The volunteers from the Philharmonic will continue the performances once a month at the hospital. A grant from The One Hundred, a volunteer group, is providing all project materials so there are no out-of-pocket costs for the Philharmonic.
“The mission of The One Hundred is to promote the health of children in our service area through advocacy, education and financial support of The Children’s Hospital,” said Joan Pierce, president of The One Hundred. “Therefore supporting this delightful production of ‘The Magic Flute’ is a natural fit. We are very pleased to be in a cooperative relationship with The Savannah Philharmonic and Peter Shannon.”
The program is part of integrative medicine focusing in the area of pediatrics. Shannon says that integrative medicine has been proven to help kids in the healing process and the philharmonic is grateful to The One Hundred for making it happen.

• To do:
**A.** In the passage on the Philharmonic's hospital performances, how often will the volunteers perform at the hospital?
**B.** Carry on the passage on the Philharmonic's hospital performances from the end of its final sentence.
None of the rows that come next are needed here.

• Pixel coordinate grounding rows:

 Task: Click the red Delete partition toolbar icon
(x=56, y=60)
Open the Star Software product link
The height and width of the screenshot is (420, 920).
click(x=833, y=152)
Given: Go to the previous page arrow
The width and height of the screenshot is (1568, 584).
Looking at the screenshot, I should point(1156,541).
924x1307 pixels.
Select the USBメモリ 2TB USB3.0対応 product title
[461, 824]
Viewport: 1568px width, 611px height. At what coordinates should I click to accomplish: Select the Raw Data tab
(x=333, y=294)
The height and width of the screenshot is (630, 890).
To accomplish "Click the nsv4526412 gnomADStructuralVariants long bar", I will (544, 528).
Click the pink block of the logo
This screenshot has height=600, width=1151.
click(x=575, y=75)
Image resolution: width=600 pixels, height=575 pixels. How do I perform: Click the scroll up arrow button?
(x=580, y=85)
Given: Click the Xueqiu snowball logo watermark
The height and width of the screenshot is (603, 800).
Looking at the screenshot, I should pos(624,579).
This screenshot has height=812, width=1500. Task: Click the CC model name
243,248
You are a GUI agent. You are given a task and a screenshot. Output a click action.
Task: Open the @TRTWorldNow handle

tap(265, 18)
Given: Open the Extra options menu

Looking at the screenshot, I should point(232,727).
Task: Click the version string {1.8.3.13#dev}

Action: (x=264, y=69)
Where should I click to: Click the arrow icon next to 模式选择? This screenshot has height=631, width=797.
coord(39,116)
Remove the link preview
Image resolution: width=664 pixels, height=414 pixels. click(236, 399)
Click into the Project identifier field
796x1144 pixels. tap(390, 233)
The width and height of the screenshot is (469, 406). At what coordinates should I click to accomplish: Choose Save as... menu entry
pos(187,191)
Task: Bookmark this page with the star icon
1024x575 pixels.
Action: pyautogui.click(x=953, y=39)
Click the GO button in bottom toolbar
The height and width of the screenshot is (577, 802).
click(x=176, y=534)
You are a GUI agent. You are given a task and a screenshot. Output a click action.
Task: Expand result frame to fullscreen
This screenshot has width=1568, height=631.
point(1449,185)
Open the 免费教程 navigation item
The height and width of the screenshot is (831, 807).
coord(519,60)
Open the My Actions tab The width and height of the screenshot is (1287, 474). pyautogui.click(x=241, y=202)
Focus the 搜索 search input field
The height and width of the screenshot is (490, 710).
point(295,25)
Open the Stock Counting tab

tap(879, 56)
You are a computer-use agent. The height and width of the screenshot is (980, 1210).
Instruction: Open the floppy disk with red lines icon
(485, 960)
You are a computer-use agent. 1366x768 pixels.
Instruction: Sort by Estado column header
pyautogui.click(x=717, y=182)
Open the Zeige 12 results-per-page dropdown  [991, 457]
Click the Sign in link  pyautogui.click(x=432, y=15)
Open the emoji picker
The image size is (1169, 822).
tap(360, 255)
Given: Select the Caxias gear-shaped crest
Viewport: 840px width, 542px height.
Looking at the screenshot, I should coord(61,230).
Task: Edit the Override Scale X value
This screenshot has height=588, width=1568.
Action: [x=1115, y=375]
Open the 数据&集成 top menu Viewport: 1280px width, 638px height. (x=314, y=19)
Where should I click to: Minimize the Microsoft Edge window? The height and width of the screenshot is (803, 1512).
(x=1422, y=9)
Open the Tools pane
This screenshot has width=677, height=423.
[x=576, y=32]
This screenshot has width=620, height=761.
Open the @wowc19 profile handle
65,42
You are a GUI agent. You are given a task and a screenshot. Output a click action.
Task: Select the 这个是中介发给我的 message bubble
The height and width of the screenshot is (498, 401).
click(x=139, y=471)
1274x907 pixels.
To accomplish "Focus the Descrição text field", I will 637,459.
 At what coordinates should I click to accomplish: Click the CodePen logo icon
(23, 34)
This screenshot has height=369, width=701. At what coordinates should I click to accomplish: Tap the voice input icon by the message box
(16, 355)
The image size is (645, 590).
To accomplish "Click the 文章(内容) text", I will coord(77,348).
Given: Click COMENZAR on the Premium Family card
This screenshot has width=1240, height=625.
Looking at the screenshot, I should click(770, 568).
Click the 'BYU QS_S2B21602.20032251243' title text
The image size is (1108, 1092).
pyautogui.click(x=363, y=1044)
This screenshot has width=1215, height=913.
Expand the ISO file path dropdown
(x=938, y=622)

• Expected responses:
**A.** Once a month.

**B.**
“I’m very grateful to The One Hundred club for allowing us to put together a version of ‘The Magic Flute’ to be played for the children at Memorial. We have a very committed group of musicians that are willing to come donate their time and service and the Savannah Philharmonic are really indebted to those people for allowing us to do that and use the resources,” said Shannon.
“It’s all about putting a smile on the kid’s face and maybe helping that child come to terms with their illness or just allowing them to sneak away for half an hour and witness something just really fun.”